Absolute Certainty? staged by Qweerdog Theatre revolves around the confused lives of two brothers and a friend. That question mark poses the doubts and lack of reconciliation that permeate writer/director Stewart Campbell’s play at the Bridge House Theatre, Penge, in which, outside of a few well-established facts, nothing seems certain, not even the matters that recur time and again in discussions. Where people stand, what they believe and how they amuse themselves are all part of a melting pot of fears, of the unknown, of questioning, wreckless behaviour and the unspoken that make a resolution and a stable existence seemingly impossible.
The cast of three performs with pace and energy
The cast of three performs with pace and energy in an attempt to convey the muddled lives of the lads. Finn (Lewis Jackson) tries to remain focused on his studies for the looming A-Level exams and the prospect of life at university. He is the only academic one among them. His older brother, Deano (Dean Gregory) is a builder with his brains in his groin. His life revolves around excessive partying at the weekends and picking up as many women as he can, because it’s what a stud feels obliged to do. His best mate Lee (Andrew Houghton) somewhat reluctantly at times joins in, but has befriended Finn and sees it as his job to prepare the teenager for the social life that awaits him. Deano fears his brother’s presence might cramp his style, however, and is also suspicious of his growing friendship with Lee.

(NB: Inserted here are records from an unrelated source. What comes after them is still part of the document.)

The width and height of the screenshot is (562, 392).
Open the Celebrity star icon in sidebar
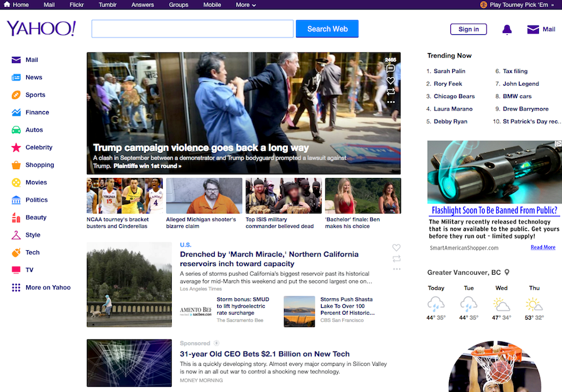click(x=16, y=148)
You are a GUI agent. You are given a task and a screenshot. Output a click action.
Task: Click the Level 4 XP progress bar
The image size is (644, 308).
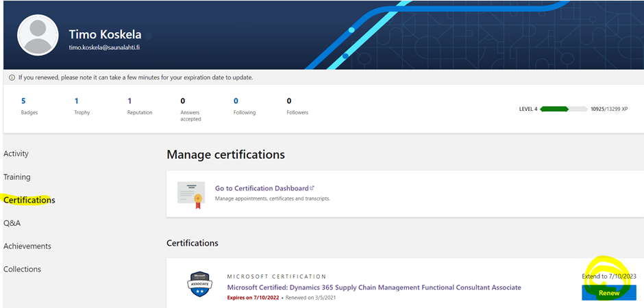(563, 109)
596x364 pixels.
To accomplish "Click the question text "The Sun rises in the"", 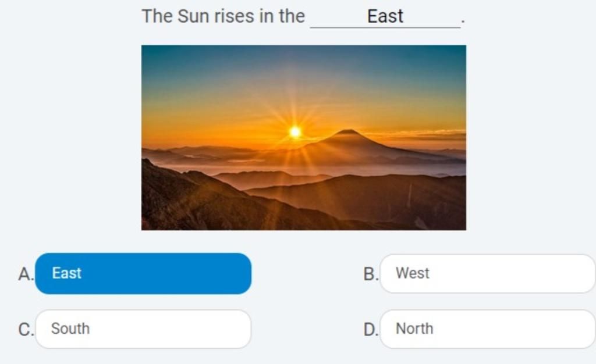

There’s a lot of homophobic banter and taunting from Deano as the nature of the relationship between the two boys becomes more ambiguous. Those who like such situations out in the open will be frustrated as the issue hovers under the surface with only a hint of what may or may not be going on. Of the few certainties, we know that Deano’s attitude is derived partly from their mother leaving the family several years ago to take up a lesbian relationship along with the anti-gay rhetoric he has learned from his father. This situation has built up his anger, his resentment and the chip on his shoulder. It’s further exacerbated when he discovers that Lee is in touch with his mother and has been passing on messages from her to Finn. Thus tensions rise and friendships are challenged amongst a trio that lacks the skills to deal with the confrontations they raise.
There’s a lot of scene-setting in the play and repetition of scenarios, although in act two events move on apace. The abrupt ending leaves a lot hanging in the air, however, and although by that stage more sensitivity has been demonstrated by Deano and Lee, there is little to suggest that they will make any substantial changes in their attitudes and behaviour. Finn, meanwhile, seems to rise above most of it and has the escape route of university to look forward to.
The script might leave something to be desired but each member of the cast uses the material to create a distinctive and complex character surrounded by an air of mystery that gives the production an element of fascination.